Auxiliary Bishop Robert E. Barron of Los Angeles – a high-level church leader who is the founder of the Catholic evangelistic organization Word on Fire and host of an award-winning documentary on the Catholic Faith aired on the stations PBS – didn’t mince words about the Pew study.
“It’s hard to describe how angry I feel,” he said on his website right after the study was published, saying he blamed himself, his brother bishops, d other priests, catechists and parents, really any other person responsible for the propagation of the faith.
He was among the first church leaders to call it a crisis in catechesis.
“This should be a wake-up call to all of us in the church,” Bishop Barron said. “We need to pick up our game when it comes to communicating even the most basic doctrines. “
The study prompted American bishops to plan a three-year Eucharistic revival to help deal with what they see as a catechetical crisis and perhaps one of the many reasons why so many churches have less fewer members in their congregation each year.
It is also one of the driving forces behind the document proposed by the American bishops on the “Mystery of the Eucharist in the life of the Church”, although some bishops would like the document to make clear that Catholic politicians who support abortion should be denied communion. .
“I think the biggest problem is that we have lost what Saint John Paul II called Eucharistic awe and awe,” said Bishop Michael F. Burbidge of Arlington, Virginia.
“How often do we take the most precious gifts for granted? Bishop Burbidge asked. “Members of our own family, we take for granted the gift of life itself, the gift of health, and I think it happened with the gift of the Eucharist, that it’s just something that we have lost that wonder and fear. Without this wonder and fear, the belief or participation will not be sustained. “
Guagenti no longer attends mass regularly and has said that when she attends a wedding or funeral she does not show up for communion.
“I think it’s just because I don’t devote time to church and I feel like the Lord and God deserve that respect when you’re around,” she said. “So I don’t want to downplay the sacrifices he made for us.”
John Grabowski, associate professor of moral theology and ethics at the Catholic University of America, found Guagenti’s respect for the Eucharist striking, given his lack of belief in the real presence.
“But it’s probably not isolated,” Grabowski said. “People who grew up in Catholic families, in Catholic education, who have Catholic habits of mind and practice, even if they do not have a strong and personal faith at some point in their life, these habits are still there at some level and still in some way directing the way they operate and navigate.

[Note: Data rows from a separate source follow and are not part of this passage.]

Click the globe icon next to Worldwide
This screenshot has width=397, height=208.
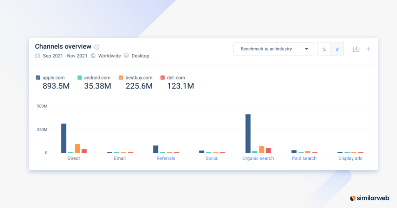pos(94,56)
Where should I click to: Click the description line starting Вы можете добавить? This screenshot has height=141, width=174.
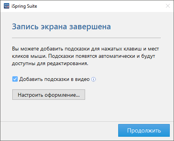click(x=85, y=49)
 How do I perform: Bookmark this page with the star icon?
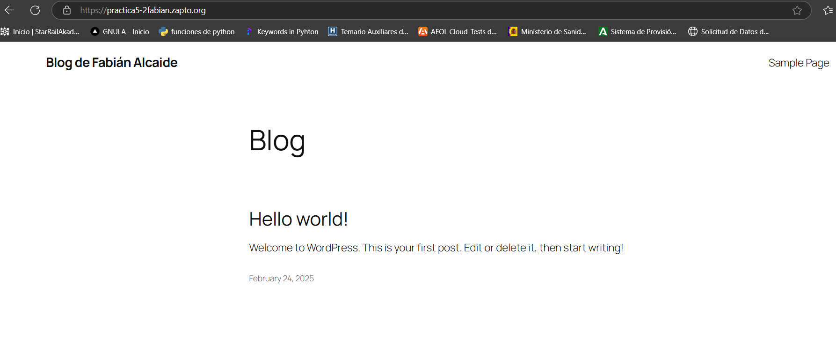[x=797, y=10]

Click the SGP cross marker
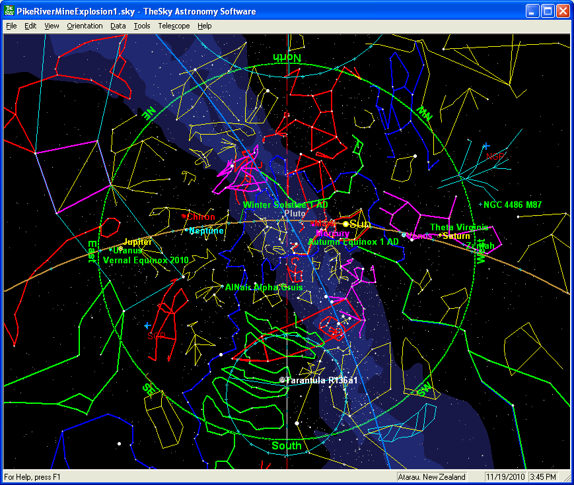(147, 325)
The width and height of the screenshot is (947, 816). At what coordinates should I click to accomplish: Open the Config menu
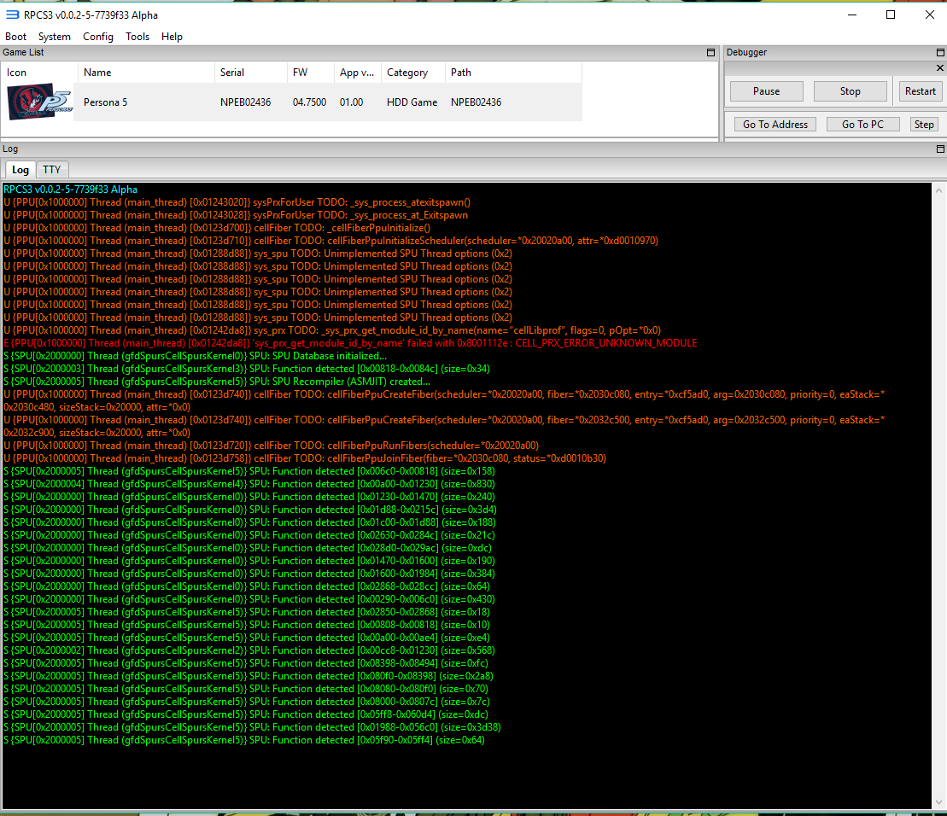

He hopes that the three-year Eucharistic revival of American bishops will take root in parishes and small groups of people across the country.
“I hope we can move the needle significantly so that more than a third of Catholics in the United States recognize the real presence of Christ in the Eucharist,” said Grabowski.
“I hope we can sort of do it all as a church and really take charge of this catechetical crisis and give people a better understanding of this mystery,” he said, “which is again supposed to be the very source and summit of our Christian life and the very source and summit of the Church Every crisis is an opportunity.